MAT.Angiopoietin-1 Protects The Microcirculation From L-NAME Induced Endothelial Dysfunction

Alessio Alfieri1, Nicola J Brown1, Richard Kammerer2, Zoe LS Brookes1. 1University of Sheffield, Sheffield, UK, 2University of Manchester, Manchester, UK.

Reduced activity of nitric oxide (NO) has been implicated in the pathogenesis of several cardiovascular disorders involving endothelial dysfunction (Moncada and Higgs 2006). The growth factor angiopoietin-1 (Ang-1) signals through Tie-2 receptors expressed on vascular endothelial cells, a pathway that also reduces inflammation (Brindle et al. 2006). This study investigated the effect of the potent and stable Ang-1 variant MAT.Ang-1 (Cho et al. 2004) on the microcirculation in vivo during endothelial dysfunction induced via systemic administration of the NO inhibitor L-nitro-arginine methyl ester (L-NAME).

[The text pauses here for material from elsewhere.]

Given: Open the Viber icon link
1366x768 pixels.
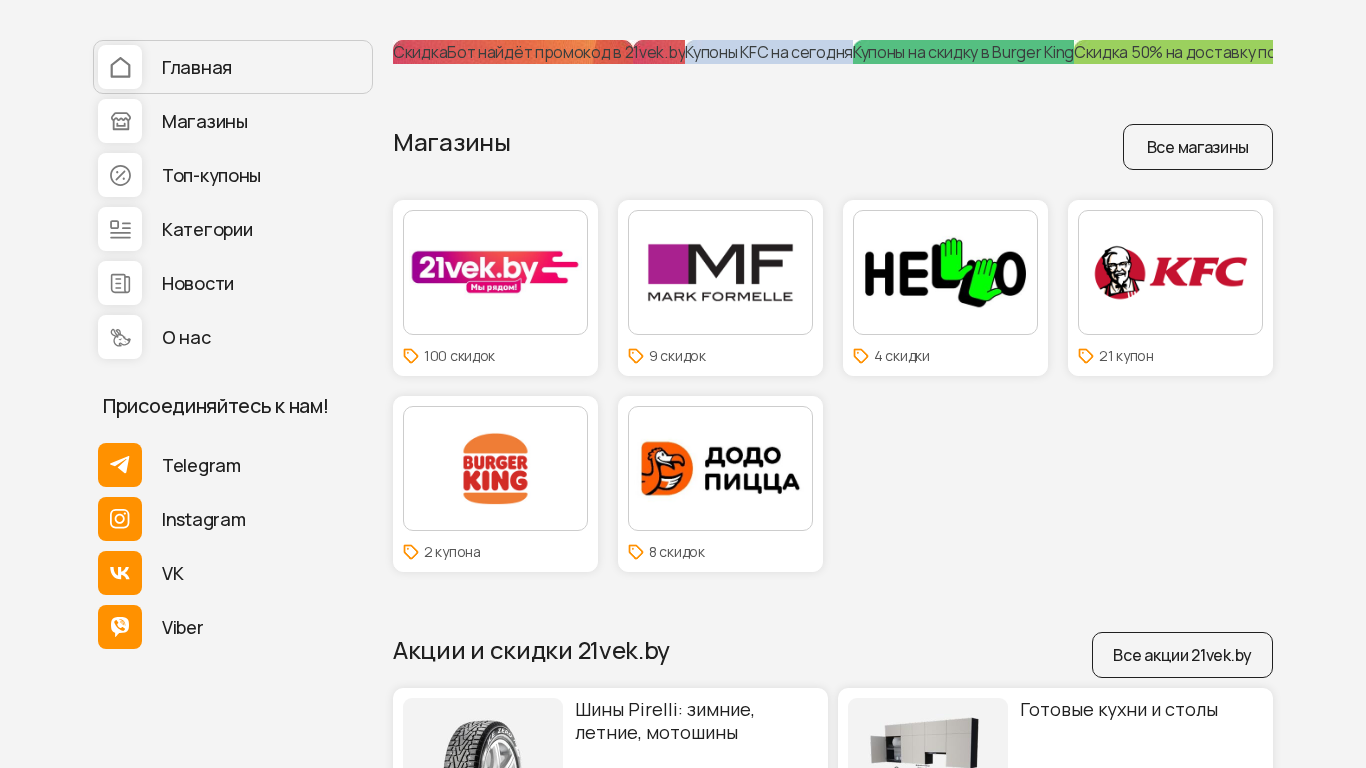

Aluminium dorsal microcirculatory chambers were chronically implanted into the dorsal skinfold of male C3H/HeN mice (7-10 weeks, n = 18) to expose the striated muscle microcirculation for observation with intravital microscopy over 4 hours using fluorescein isothiocyanate labelled bovine serum albumin (66 kDa FITC-BSA, 200µl.100g-1 i.v.). Animals were sedated with ketamine:xylazine (10:1 mg.kg-1 ip.) and allocated into three experimental groups: (i) control, (ii) L-NAME (10 mg.kg-1 ip.) and (iii) L-NAME + MAT.Ang-1 (33 µg per animal iv. 1 h after the NO inhibitor). Western Blotting was used to determine protein expression of eNOS and VE-cadherin in abdominal muscle.

L-NAME induced a time-dependent constriction of arterioles (34.1±6.9% vs. 11.9±3.9% in control at 4 hr; p<0.01) and this effect was reduced by co-administration with MAT.Ang-1 (18.4±10.8%). eNOS protein expression was increased by L-NAME but remained unchanged with MAT.Ang-1. On the contrary, L-NAME reduced VE-cadherin expression, being restored to control levels by co-administration with MAT.Ang-1. This effect was consistent with our previous finding that MAT.Ang-1 reduced microvascular hyperpermeability induced by L-NAME (Alfieri et al. 2009).

In summary, MAT.Ang-1 inhibits several microvascular effects of L-NAME, thus it may improve vascular reactivity and reduce inflammation by inhibiting endothelial dysfunction via NO mechanisms.

Moncada, S. and Higgs, E.A. (2006). The discovery of nitric oxide and its role in vascular biology. British Journal of Pharmacology, 147 (Supplement 1), pp. 193-201.Brindle, N.P., Saharinen, P., Alitalo, K. (2006). Signalling and functions of angiopoietin-1 in vascular protection. Circulation Research, 98, pp. 1014-1023.

Cho, C.H., Kammerer, R.A., Lee, H.J., Steinmetz, M.O., Ryu, Y.S., Lee, S.H., Yasunaga, K., Kim, K.T., Kim, I., Choi, H.H., Kim, W., Kim, S.H., Park, S.K., Lee, G.M., Koh, G.Y. (2004). COMP-Ang1: a designed angiopoietin-1 variant with nonleaky angiogenic activity. Proceedings of the National Academy of Sciences, 101, pp. 5547-52.

Alfieri, A., Brown, N.J., Kammerer, R.A., Brookes, Z.L. (2009). MAT.Angiopoietin-1 induced changes in microcirculatory haemodynamics are mediated by nitric oxide. Microcirculation, 16, p. 757.